Sambutan Presiden RI pada Puncak Peringatan Hari Pers Nasional, 9 Februari 2010

 
bagikan berita ke :

Selasa, 09 Februari 2010
Di baca 925 kali

SAMBUTAN

PRESIDEN REPUBLIK INDONESIA

PADA

 PUNCAK PERINGATAN HARI PERS NASIONAL

DI PALEMBANG, SUMATERA SELATAN

TANGGAL 9 FEBRUARI 2010

 

 

Bismillaahirrahmaanirrahiim,

 

Assalamu'alaikum warahmatullahi wabarakatuh,

 

Salam sejahtera untuk kita semua,


Yang saya hormati,

 

Saudara Ketua MPR RI,

 

Ketua DPR RI,

 

Ketua Mahkamah Agung dan para Pimpinan serta Anggota Lembaga-lembaga Negara,


Yang saya hormati, para Menteri Kabinet Indonesia Bersatu II,

 
Yang Mulia Duta Besar Tunisia untuk Indonesia dan para Diplomat Senior, serta para pimpinan organisasi internasional,


Yang saya hormati Saudara Gubernur Sumatra Selatan, Gubernur Kalimantan Timur, dan para Pejabat Negara yang bertugas di Sumatera Selatan, baik dari unsur Eksekutif, Legislatif, dan Yudikatif, maupun TNI dan Polri,


Yang saya hormati Saudara Ketua Umum PWI Pusat, Pimpinan AJI, dan para pimpinan organisasi profesi pers Indonesia,

 

Yang saya cintai dan saya muliakan, para Sesepuh dan Wartawan Senior, para pimpinan media massa, para Wartawan, para siswa Sekolah Jurnalistik Indonesia Palembang,

Hadirin sekalian yang saya muliakan,

 

Pada kesempatan yang baik dan Insya Allah penuh berkah ini, saya mengajak hadirin sekalian untuk sekali lagi, memanjatkan puji dan syukur ke hadirat Tuhan Yang Maha Kuasa, karena kepada kita semua masih diberikan kesempatan dan kekuatan untuk melanjutkan ibadah kita, karya kita, serta tugas dan pangabdian kita kepada masyarakat, bangsa, dan negara tercinta.
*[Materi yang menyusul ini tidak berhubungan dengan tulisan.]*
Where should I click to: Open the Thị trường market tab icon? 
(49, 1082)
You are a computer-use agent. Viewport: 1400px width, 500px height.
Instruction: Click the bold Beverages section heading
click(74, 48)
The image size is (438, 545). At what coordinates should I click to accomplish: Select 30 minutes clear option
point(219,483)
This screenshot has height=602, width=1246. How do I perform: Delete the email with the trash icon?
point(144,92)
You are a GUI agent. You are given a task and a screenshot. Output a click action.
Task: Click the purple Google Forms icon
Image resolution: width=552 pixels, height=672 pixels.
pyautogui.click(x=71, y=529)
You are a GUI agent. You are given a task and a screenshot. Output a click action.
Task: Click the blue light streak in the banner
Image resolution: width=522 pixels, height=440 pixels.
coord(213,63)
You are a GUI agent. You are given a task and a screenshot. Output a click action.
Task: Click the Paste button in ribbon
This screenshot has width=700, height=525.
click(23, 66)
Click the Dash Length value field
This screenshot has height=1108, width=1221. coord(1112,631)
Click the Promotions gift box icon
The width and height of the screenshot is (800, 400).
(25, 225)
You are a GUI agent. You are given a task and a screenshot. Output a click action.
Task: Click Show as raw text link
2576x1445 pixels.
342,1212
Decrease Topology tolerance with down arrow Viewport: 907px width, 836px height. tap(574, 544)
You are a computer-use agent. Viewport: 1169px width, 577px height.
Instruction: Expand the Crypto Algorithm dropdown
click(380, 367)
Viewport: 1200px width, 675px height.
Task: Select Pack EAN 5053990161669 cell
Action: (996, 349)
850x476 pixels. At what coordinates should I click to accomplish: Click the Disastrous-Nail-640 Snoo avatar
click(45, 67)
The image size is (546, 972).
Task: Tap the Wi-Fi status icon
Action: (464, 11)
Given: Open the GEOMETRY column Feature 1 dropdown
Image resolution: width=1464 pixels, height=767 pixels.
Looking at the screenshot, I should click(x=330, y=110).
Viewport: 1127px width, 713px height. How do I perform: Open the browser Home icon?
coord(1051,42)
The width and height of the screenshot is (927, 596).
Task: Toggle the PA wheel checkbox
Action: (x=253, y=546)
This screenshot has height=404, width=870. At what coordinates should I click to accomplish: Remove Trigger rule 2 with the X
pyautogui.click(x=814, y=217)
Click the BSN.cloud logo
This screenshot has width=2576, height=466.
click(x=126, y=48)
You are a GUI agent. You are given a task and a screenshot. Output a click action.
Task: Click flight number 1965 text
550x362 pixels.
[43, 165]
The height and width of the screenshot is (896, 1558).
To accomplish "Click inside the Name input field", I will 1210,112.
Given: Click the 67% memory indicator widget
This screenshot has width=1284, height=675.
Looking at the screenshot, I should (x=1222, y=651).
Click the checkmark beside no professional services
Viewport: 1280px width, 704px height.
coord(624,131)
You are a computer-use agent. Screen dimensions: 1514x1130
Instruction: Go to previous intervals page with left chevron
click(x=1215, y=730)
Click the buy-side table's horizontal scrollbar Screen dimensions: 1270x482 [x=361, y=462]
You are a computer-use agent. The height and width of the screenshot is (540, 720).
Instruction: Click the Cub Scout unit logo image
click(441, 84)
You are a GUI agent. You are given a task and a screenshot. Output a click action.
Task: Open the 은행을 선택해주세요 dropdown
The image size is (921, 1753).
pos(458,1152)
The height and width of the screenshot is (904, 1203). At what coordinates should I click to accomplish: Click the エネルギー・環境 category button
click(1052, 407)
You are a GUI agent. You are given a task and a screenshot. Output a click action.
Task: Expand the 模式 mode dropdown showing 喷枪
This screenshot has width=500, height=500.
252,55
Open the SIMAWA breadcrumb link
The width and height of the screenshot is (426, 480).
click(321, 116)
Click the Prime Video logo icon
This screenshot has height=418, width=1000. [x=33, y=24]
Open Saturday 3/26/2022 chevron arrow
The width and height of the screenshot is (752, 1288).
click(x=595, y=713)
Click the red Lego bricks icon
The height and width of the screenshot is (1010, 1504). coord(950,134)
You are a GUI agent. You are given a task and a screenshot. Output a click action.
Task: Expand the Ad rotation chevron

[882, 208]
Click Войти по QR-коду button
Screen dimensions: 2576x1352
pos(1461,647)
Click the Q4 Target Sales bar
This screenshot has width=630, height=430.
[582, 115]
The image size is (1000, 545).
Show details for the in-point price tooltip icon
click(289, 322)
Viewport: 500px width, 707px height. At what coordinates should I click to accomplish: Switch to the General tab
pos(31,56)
Kita juga bersyukur ke hadirat Allah SWT, karena pada hari ini dapat bersama-sama memperingati Hari Pers Nasional Tahun 2010 yang dipusatkan di kota Palembang, di Bumi Sriwijaya, yang memiliki kebesaran sejarah dan kejayaaan peradaban di masa silam dengan dinamika dan berbagai pembaharuan yang dilaksanakan dewasa ini, serta yang menjanjikan harapan untuk sebuah kemakmuran di masa depan. Oleh karena itu, saya mendukung penuh, apa yang disampaikan oleh Saudara Gubernur Sumatera Selatan tadi untuk terus berbuat, terus berjuang, dan terus meningkatkan kemajuan serta kesejahteraan masyarakat Sumatera Selatan.

 
Hadirin yang saya hormati,


Atas nama negara dan pemerintah, dan selaku pribadi, saya ingin mengucapkan selamat memperingati Hari Pers Nasional Tahun 2010 kepada semua insan pers di seluruh tanah air. Selamat pula, bagi para penerima penghargaan sebagai wujud dari jasa dan kontribusi beliau-beliau dalam mengembangkan dan memajukan kehidupan pers di negeri kita. Selamat pula atas berdirinya Sekolah Jurnalistik Indonesia, yang pertama, di Palembang.

 
Dan juga saya menyambut baik, memberikan penghargaan atas berbagai kegiatan yang dilaksanakan dalam rangkaian Peringatan Hari Pers Nasional ini, termasuk tadi, sebuah ratifikasi oleh perusahaan-perusahaan pers yang berkaitan dengan standar profesi jurnalistik. Saya bangga dan mudah-mudahan ini menjadi model yang bisa kita wartakan ke dunia, bahwa pers Indonesia menata sendiri kehidupannya, nilai-nilainya, norma-normanya, dan standarnya.

 

Ini menunjukan bahwa demokrasi makin mekar, kehidupan pers mendapatkan tempat yang layak dalam kehidupan politik di negeri kita. Termasuk, tentunya Pak Margiono, saya senang bahwa pers telah bersepakat dan ingin mengambil bagian dalam revitalisasi persepakbolaan di Indonesia. Mudah-mudahan dengan semangat yang lahir di Bumi Sriwijaya ini, 10 tahun lagi sepakbola Indonesia berjaya, paling tidak di Asia Tenggara dan kemudian di Asia, siapa tahu kita bisa masuk Piala Dunia, Insya Allah. Semua itu, ini Pak Taufik Kemas tersenyum-senyum beliau, dengan doa tentunya, mudah-mudahan terwujud betul, tim sepakbola yang handal, Insya Allah bisa.

 

Ini semua menunjukan bahwa pers Indonesia tetap aktif dan semakin aktif dalam ikut memajukan kehidupan bangsa. Sekali lagi terima kasih dan penghargaan saya kepada insan pers di seluruh Indonesia.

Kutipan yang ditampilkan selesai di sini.